Tuesday, April 23, 2013

Oreo Ice Cream Cake

This was the easiest birthday cake I think I've ever made.  Really...only 5 ingredients!  Couldn't get much easier than that!  And everyone in my Oreo lovin' family raved about it!

AND, if you or your family or friends have a place in your heart for Oreos like we do, you can check out some of our other great Oreo recipes.  Our most popular Oreo recipe is our Death by Oreo Cupcakes.  OH BOY!  The name says it all!  But not to be outdone is the very wonderful Oreo Cake.  This is a perfect traditional birthday cake (that incidentally the same kid #3 requested for a past birthday...I think he's our biggest Oreo fan!)  Or...you can try your hand at our Homemade Oreos!  They're delicious!!

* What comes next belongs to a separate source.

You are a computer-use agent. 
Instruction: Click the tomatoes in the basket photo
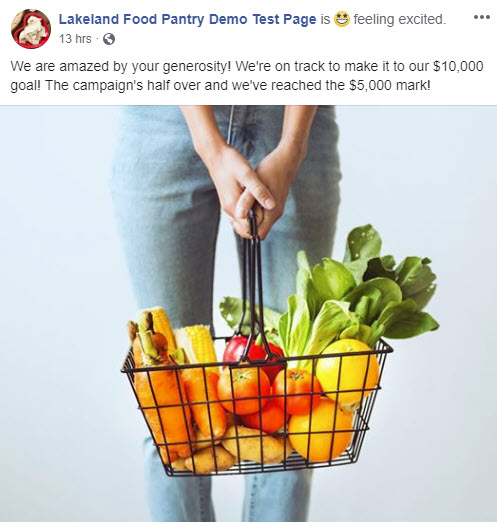click(x=267, y=393)
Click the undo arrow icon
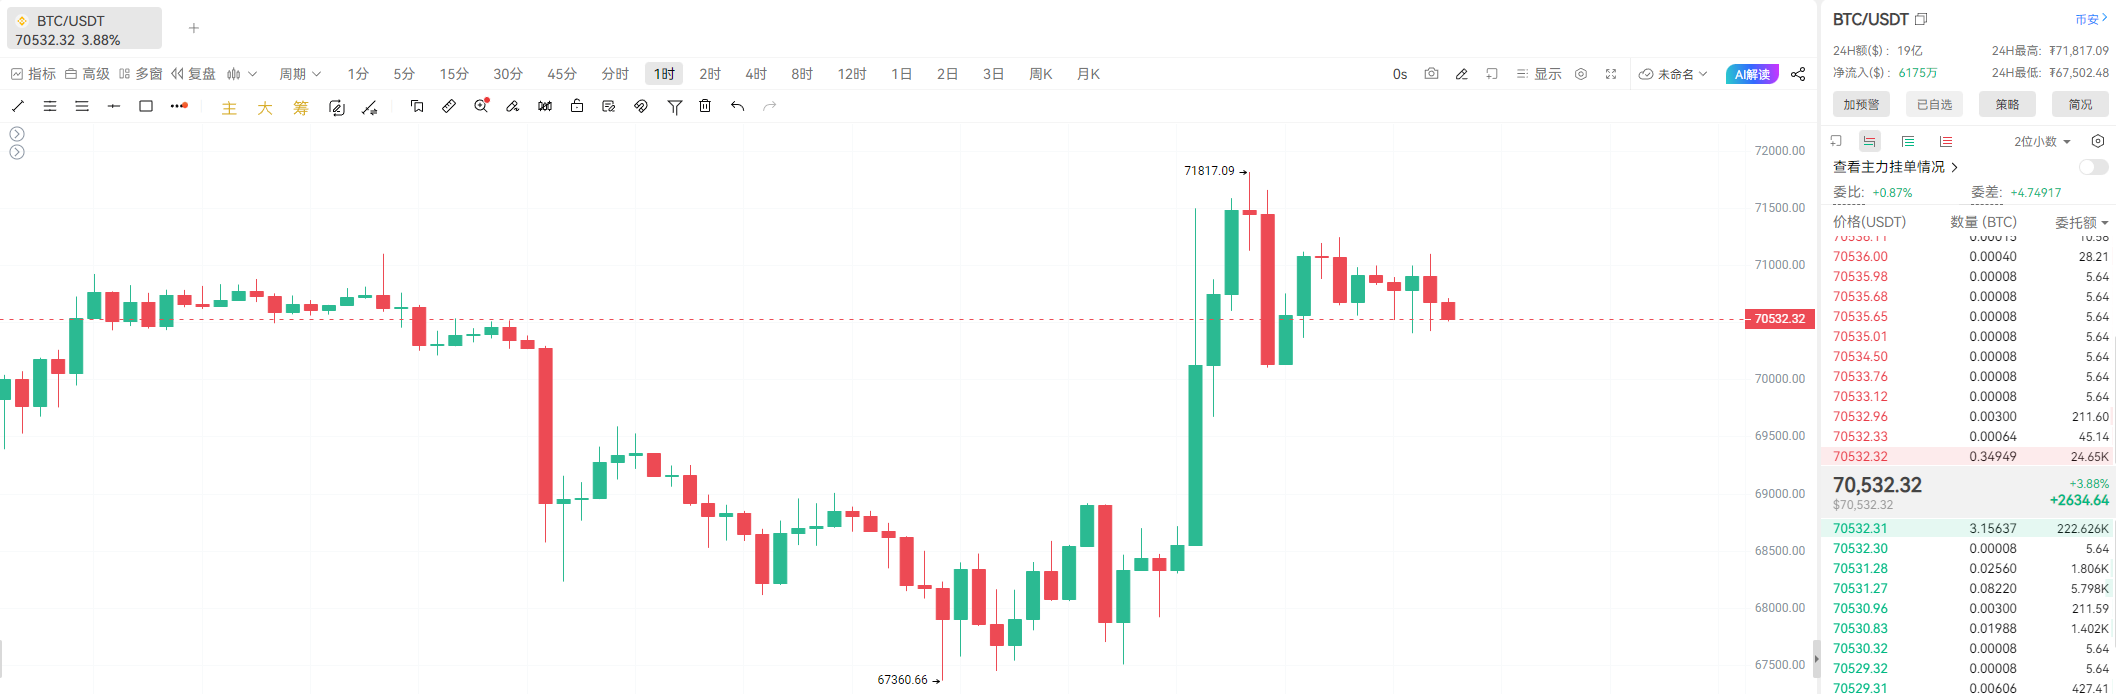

Okay...my mouth is now watering!

Oreo Ice Cream Cake


1 package oreos
1/4 cup butter, melted
1 package (1.75 quarts) cookies & cream ice cream, softened
1 jar (small) hot fudge ice cream topping
1 container (8 oz.) cool whip

Crush all oreos except 5 or 6 until fine.  I like to use my blender, but a food processor works great too.  Reserve 1 cup of oreo crumbs.  Pour the butter over the top of the remaining crumbs and mix until combined with a fork.  Press into the bottom of a 9 x 13 cake pan.

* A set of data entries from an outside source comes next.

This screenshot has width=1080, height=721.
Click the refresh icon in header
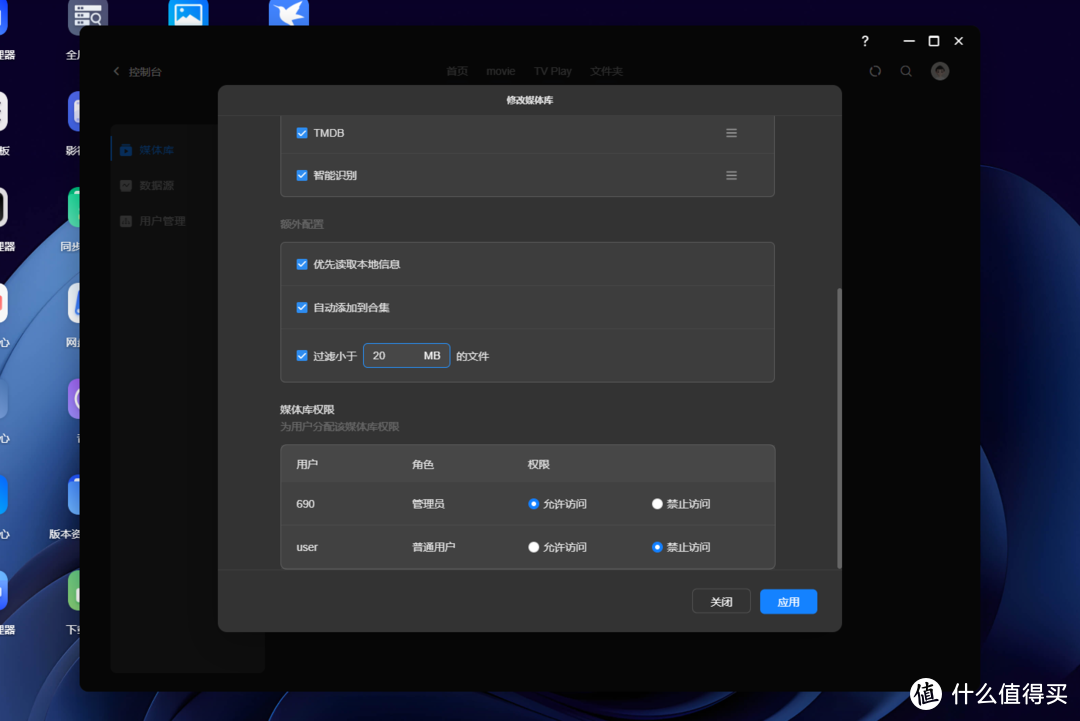pyautogui.click(x=875, y=71)
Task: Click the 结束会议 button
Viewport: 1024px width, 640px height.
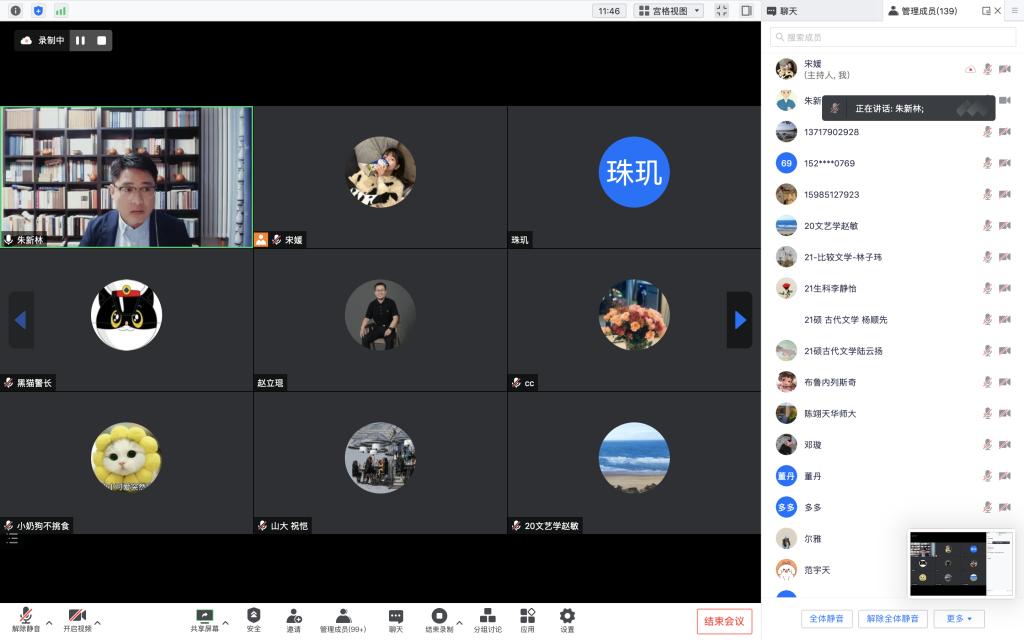Action: (724, 621)
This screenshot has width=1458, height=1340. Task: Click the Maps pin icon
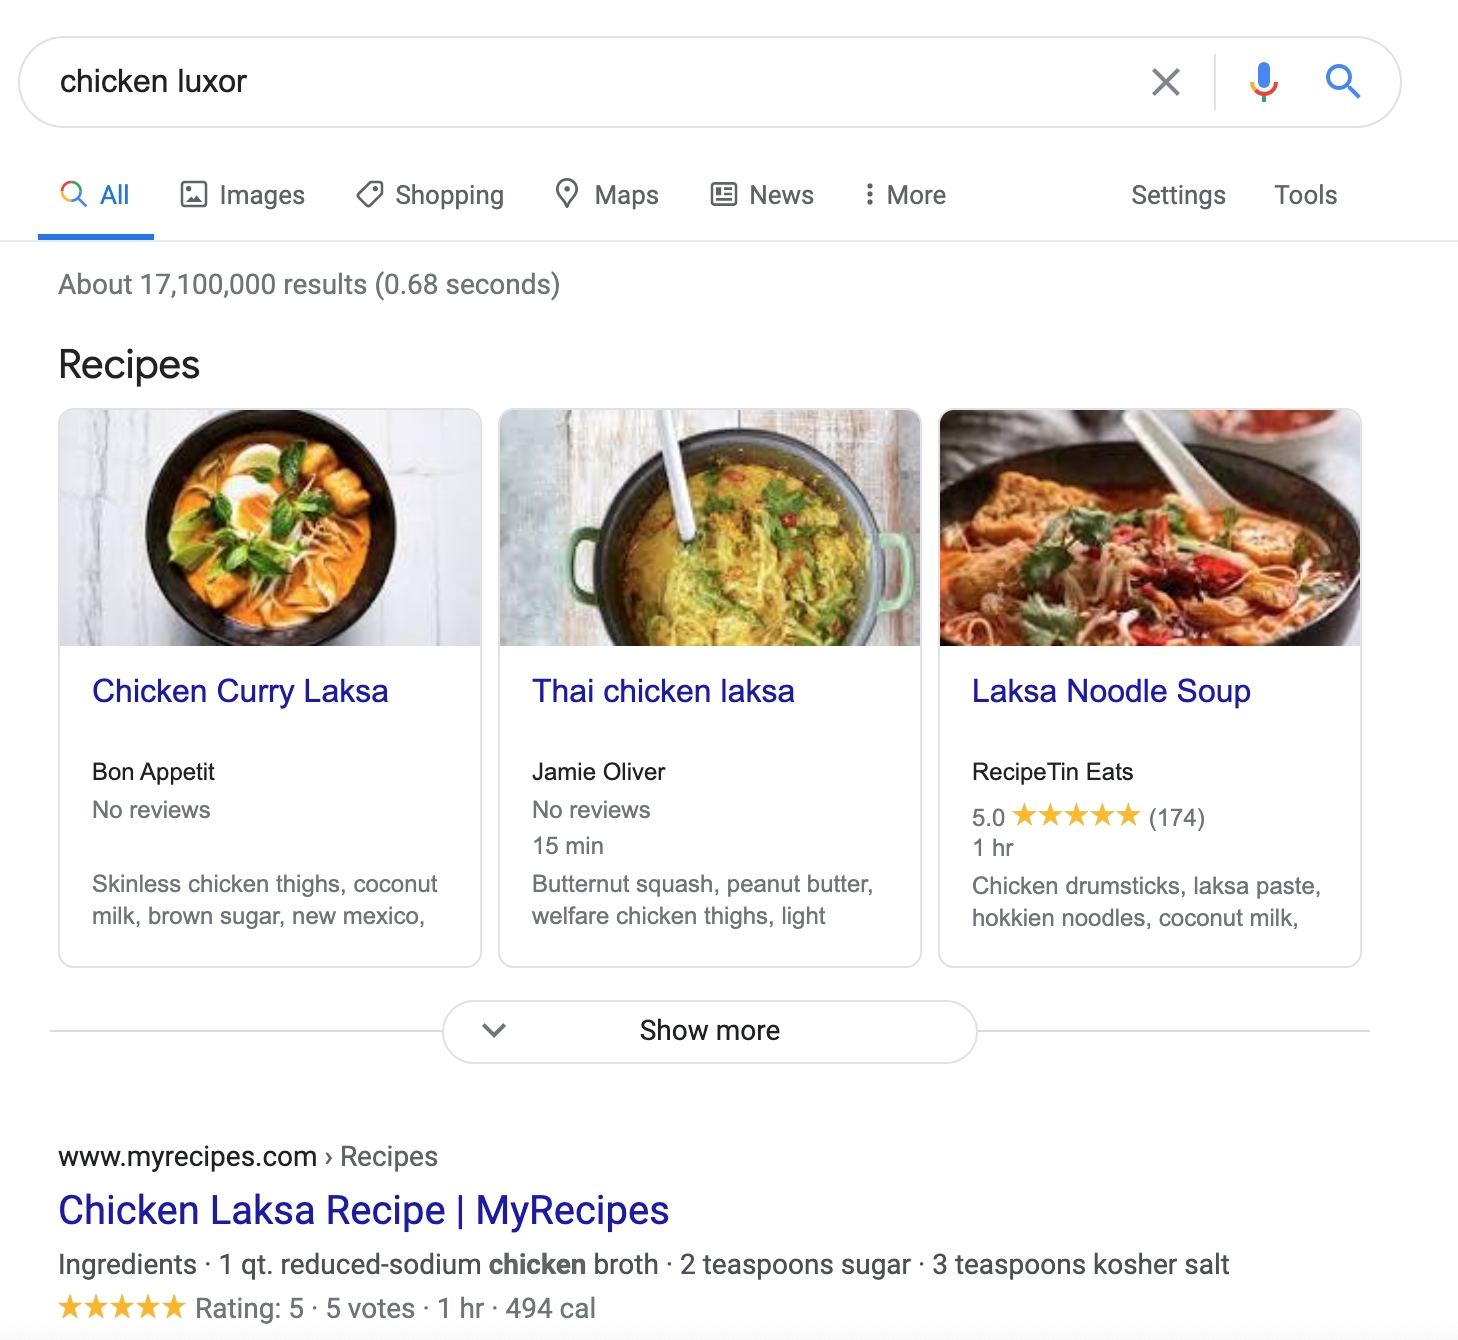pyautogui.click(x=567, y=194)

Warm the hot fudge in the microwave until it is pourable.  Pour over the oreo crust and spread until completely covered.  (Leave a little hot fudge if desired to use on the top of the cake.)  Place in the freezer for about 20 minutes.

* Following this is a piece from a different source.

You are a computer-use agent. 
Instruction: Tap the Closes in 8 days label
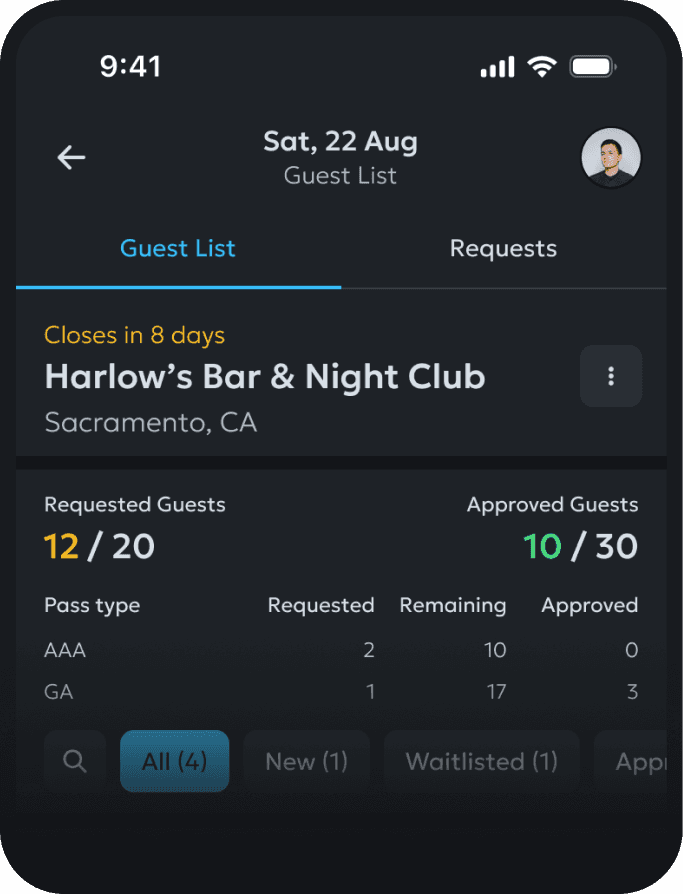point(134,336)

Next spread the softened ice cream over the hot fudge.  I ended up using my hands...it was just so much easier to squish into the corners and get an even coverage.


Mix the reserved oreo crumbs with the whipped topping and spread over the top of the ice cream.  Place in the freezer for at least an hour.

When ready to serve drizzle with leftover hot fudge sauce and coarsley chopped leftover oreos.